Я предложил ему коньяк и кофе, поговорил с ним по-мужски: мое стандартное предложение – пенсия в пять тысяч рублей в месяц и дача на Черном море. И конечно, я использую свое влияние, чтобы его маленькая Татана получила лучшие возможности в карьере. Но я почти сразу понял, что мое великодушие растрачено впустую. Он выслушал меня с холодным высокомерием, которое было просто оскорбительным, а когда я закончил, взорвался от гнева. На мгновение мне показалось, что он собирается на меня напасть, потому что с такой яростью я никогда не сталкивался в подобной ситуации. Он обрушил на меня поток мерзких оскорблений. К счастью, Надарая был в соседнем кабинете и вошел, прежде чем он потерял голову. Меня трясло от гнева, но я был полон решимости не подавать виду.
Ему сказали, что подобные личные оскорбления равносильны уголовному преступлению – клевете на видного государственного деятеля, а следовательно, он оскорбляет саму партию, и что такое поведение недопустимо.
Надарая схватил его, но тот не оказал сопротивления. Тогда я заметил, что он колченогий, но не испытал никакого сочувствия к этому упрямому дураку. Я подал Надарае сигнал, и старика вывели. Мой гнев был настолько силен, что я решил прикончить его сам. Я достал пистолет из ящика стола и пошел за ним в расстрельную. Надарая велел ему встать спиной к стене, головой к маленькому окну.
Старик не оказывал сопротивления. Должно быть, знал, что его ждет, и собирался играть роль мученика до конца. Его упрямство и высокомерие бесили меня.

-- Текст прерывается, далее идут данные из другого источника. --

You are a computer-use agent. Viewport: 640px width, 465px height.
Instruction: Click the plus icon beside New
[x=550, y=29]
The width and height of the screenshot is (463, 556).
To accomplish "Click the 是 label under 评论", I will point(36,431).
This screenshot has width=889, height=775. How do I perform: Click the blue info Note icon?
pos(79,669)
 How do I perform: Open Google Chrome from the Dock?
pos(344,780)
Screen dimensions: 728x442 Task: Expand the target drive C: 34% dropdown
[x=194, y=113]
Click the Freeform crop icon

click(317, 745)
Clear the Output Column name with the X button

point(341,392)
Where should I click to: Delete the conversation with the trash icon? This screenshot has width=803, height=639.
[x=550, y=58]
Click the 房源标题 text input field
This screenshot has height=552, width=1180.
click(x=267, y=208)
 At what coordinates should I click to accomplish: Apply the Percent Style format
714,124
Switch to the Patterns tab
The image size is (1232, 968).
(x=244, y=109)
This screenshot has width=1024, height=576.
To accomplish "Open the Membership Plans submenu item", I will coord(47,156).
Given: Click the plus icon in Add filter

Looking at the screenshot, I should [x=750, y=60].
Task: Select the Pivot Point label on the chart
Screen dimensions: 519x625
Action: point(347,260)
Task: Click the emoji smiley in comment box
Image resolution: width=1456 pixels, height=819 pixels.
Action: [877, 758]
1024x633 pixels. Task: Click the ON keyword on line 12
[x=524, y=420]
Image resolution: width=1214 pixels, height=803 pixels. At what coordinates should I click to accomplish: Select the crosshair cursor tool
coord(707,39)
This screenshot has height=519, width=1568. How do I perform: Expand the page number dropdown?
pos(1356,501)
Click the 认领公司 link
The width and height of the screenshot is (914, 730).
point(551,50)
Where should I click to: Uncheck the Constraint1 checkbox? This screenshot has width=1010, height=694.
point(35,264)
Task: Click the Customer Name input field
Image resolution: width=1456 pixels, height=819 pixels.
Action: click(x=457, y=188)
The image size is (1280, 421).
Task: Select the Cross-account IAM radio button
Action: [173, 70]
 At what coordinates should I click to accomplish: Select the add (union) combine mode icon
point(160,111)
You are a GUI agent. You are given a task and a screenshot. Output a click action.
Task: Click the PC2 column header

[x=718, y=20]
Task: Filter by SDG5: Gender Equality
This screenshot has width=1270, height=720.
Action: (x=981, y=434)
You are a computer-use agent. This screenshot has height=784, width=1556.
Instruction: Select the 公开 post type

Надарая ударил его в живот, а затем повалил на пол, но только после того, как он нанес сильный удар ногой по яйцам, старик закричал и принялся скулить, как собака. Мы подняли его на ноги, но он не хотел стоять прямо, так что было бесполезно пытаться воспользоваться маленьким окошком[24]. Я дважды выстрелил ему в голову, но целился не так хорошо, как обычно. Моя первая пуля раздробила ему грудь, вторая прошла сквозь шею, и кровь хлынула на пол. Рукояткой своего пистолета я размозжил ему череп, но даже тогда его упрямый дух не сразу покинул тело.
Когда все закончилось, я налил себе крепкого коньяку. Надарая позвал двух моих грузин, чтобы они отнесли тело вниз и похоронили его в подвале. Я хотел отдать необходимые распоряжения, чтобы девушку забрали из дома, но в последнюю минуту передумал. Она, вероятно, до сих пор понятия не имеет, кто я такой, и, кроме того, это может создать осложнения с овдовевшей матерью. У меня и без этих дополнительных бытовых кризисов забот хватает.